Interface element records
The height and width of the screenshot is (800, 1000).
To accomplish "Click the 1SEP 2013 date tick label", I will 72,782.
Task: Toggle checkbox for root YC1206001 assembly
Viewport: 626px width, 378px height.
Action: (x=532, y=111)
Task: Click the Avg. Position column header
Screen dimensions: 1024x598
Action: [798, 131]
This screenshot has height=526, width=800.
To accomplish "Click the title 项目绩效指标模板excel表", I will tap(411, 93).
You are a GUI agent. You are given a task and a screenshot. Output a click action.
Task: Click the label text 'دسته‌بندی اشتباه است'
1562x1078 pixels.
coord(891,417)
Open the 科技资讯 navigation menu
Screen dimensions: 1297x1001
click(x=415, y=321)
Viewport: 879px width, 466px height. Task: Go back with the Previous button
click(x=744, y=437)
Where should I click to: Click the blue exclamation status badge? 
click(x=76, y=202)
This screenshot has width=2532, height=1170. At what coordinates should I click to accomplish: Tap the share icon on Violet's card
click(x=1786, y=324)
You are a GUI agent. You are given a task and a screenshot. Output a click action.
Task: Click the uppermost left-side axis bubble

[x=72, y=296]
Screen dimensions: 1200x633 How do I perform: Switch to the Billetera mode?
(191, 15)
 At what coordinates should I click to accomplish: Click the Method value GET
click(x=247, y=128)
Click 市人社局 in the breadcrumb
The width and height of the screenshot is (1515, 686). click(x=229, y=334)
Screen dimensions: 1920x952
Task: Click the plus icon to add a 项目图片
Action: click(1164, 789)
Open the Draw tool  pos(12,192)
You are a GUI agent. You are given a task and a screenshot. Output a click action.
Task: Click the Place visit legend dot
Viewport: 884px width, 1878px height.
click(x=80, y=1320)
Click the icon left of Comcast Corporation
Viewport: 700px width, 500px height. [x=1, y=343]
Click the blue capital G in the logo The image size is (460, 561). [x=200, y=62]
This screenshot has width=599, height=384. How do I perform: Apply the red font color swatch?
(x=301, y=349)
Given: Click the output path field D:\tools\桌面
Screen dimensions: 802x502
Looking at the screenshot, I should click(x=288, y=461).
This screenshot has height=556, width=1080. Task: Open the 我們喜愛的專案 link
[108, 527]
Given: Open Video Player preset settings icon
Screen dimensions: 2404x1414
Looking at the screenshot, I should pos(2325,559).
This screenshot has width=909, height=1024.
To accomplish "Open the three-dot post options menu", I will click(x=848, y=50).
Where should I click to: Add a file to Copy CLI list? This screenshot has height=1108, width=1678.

■ **EXERCISE DETAILS**: Edit the lines above so that "GUI agent" becomes "interface agent" wherever it appears, and leave everything else unchanged.

■ **COMPLETE ANSWER**:
The height and width of the screenshot is (800, 1000).
To accomplish "Click the 1SEP 2013 date tick label", I will 72,782.
Task: Toggle checkbox for root YC1206001 assembly
Viewport: 626px width, 378px height.
Action: (x=532, y=111)
Task: Click the Avg. Position column header
Screen dimensions: 1024x598
Action: [798, 131]
This screenshot has height=526, width=800.
To accomplish "Click the title 项目绩效指标模板excel表", I will tap(411, 93).
You are a interface agent. You are given a task and a screenshot. Output a click action.
Task: Click the label text 'دسته‌بندی اشتباه است'
1562x1078 pixels.
coord(891,417)
Open the 科技资讯 navigation menu
Screen dimensions: 1297x1001
click(x=415, y=321)
Viewport: 879px width, 466px height. Task: Go back with the Previous button
click(x=744, y=437)
Where should I click to: Click the blue exclamation status badge? 
click(x=76, y=202)
This screenshot has width=2532, height=1170. At what coordinates should I click to accomplish: Tap the share icon on Violet's card
click(x=1786, y=324)
You are a interface agent. You are given a task and a screenshot. Output a click action.
Task: Click the uppermost left-side axis bubble

[x=72, y=296]
Screen dimensions: 1200x633 How do I perform: Switch to the Billetera mode?
(191, 15)
 At what coordinates should I click to accomplish: Click the Method value GET
click(x=247, y=128)
Click 市人社局 in the breadcrumb
The width and height of the screenshot is (1515, 686). click(x=229, y=334)
Screen dimensions: 1920x952
Task: Click the plus icon to add a 项目图片
Action: click(1164, 789)
Open the Draw tool  pos(12,192)
You are a interface agent. You are given a task and a screenshot. Output a click action.
Task: Click the Place visit legend dot
Viewport: 884px width, 1878px height.
click(x=80, y=1320)
Click the icon left of Comcast Corporation
Viewport: 700px width, 500px height. [x=1, y=343]
Click the blue capital G in the logo The image size is (460, 561). [x=200, y=62]
This screenshot has width=599, height=384. How do I perform: Apply the red font color swatch?
(x=301, y=349)
Given: Click the output path field D:\tools\桌面
Screen dimensions: 802x502
Looking at the screenshot, I should click(x=288, y=461).
This screenshot has height=556, width=1080. Task: Open the 我們喜愛的專案 link
[108, 527]
Given: Open Video Player preset settings icon
Screen dimensions: 2404x1414
Looking at the screenshot, I should pos(2325,559).
This screenshot has width=909, height=1024.
To accomplish "Open the three-dot post options menu", I will click(x=848, y=50).
Where should I click to: Add a file to Copy CLI list? This screenshot has height=1108, width=1678.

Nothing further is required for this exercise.